C’è infatti almeno una differenza a mio avviso insormontabile che si tende evidentemente a sottacere e che rende improponibile qualsiasi confronto fra liberazione e pandemia. Nella pandemia si combatte tutti da una parte sola della barricata, nella liberazione non era così. Nessuno oggi mette in dubbio la necessità di sconfiggere il virus. Si può discutere sugli aspetti pratici di questa lotta, che sono certamente impegnativi: come potenziare la sanità e gli ospedali, la scuola, i trasporti; come organizzare una campagna di vaccinazione di massa che sia efficace. Non c’è invece necessità di dibattito alcuno sulle motivazioni ideali.
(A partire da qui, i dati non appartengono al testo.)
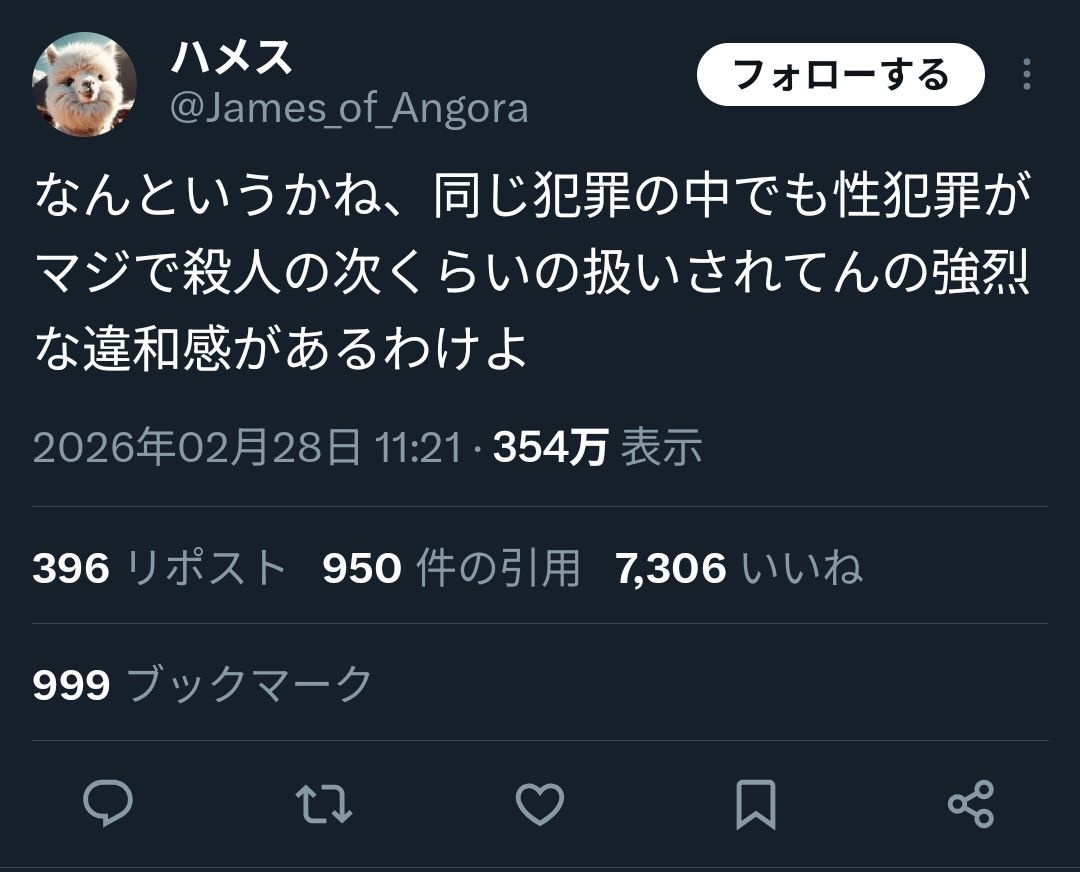Select the tweet text's first line
Screen dimensions: 1080x872
[533, 195]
Semplicemente perché su queste si è tutti d’accordo.
Ottant’anni fa gli animi erano invece divisi fra dittatura e persecuzione da un lato, resistenza e libertà dall’altro. I cittadini erano chiamati a compiere una precisa scelta morale prima ancora ideale che operativa fra bene e male. La lotta partigiana è stata certamente un’indicibile sofferenza anche fisica, ma non solo. Mettere liberazione e pandemia sullo stesso piano rischia di fare il gioco di chi ha interesse a sorvolare su questa divisione fra buoni e cattivi che purtroppo caratterizzò un periodo importante della recente storia d’Italia.
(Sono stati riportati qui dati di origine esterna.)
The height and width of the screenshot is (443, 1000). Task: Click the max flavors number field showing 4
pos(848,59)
Ma il rischio di questo ragionamento è più sottile ancora. Nel medesimo contesto si sente spesso invocare l’insegnamento pacifista dei partigiani in contrasto con i nazifascisti guerrafondai. Sacrosanto, ma attenzione. La pace è e resta l’ideale supremo: “se non c’è la pace, non c’è nulla” (Rashì a Wayqrà 26, 6), nella misura in cui è accompagnata ed è essa stessa il risultato della giustizia. L’etica ebraica sostiene che l’ingiustizia non possa essere tollerata in alcun modo: con il male non si scende a compromessi, dal male è imperativo difendersi, in una parola il male va combattuto. Se passiamo sotto silenzio il fatto che i partigiani hanno imbracciato le armi per contrastare il male non solo compiamo un torto nei riguardi della Storia, ma rischiamo di trasmettere alle nuove generazioni un insegnamento falsato. Altre situazioni ancora potrebbero prestarsi a confronti sbrigativi e banalizzanti privi di fondamento nella misura in cui pretendiamo di ridurre principi etici in realtà complessi a semplici slogan. Così facendo si finirebbe per dare dell’attualità una visione capovolta.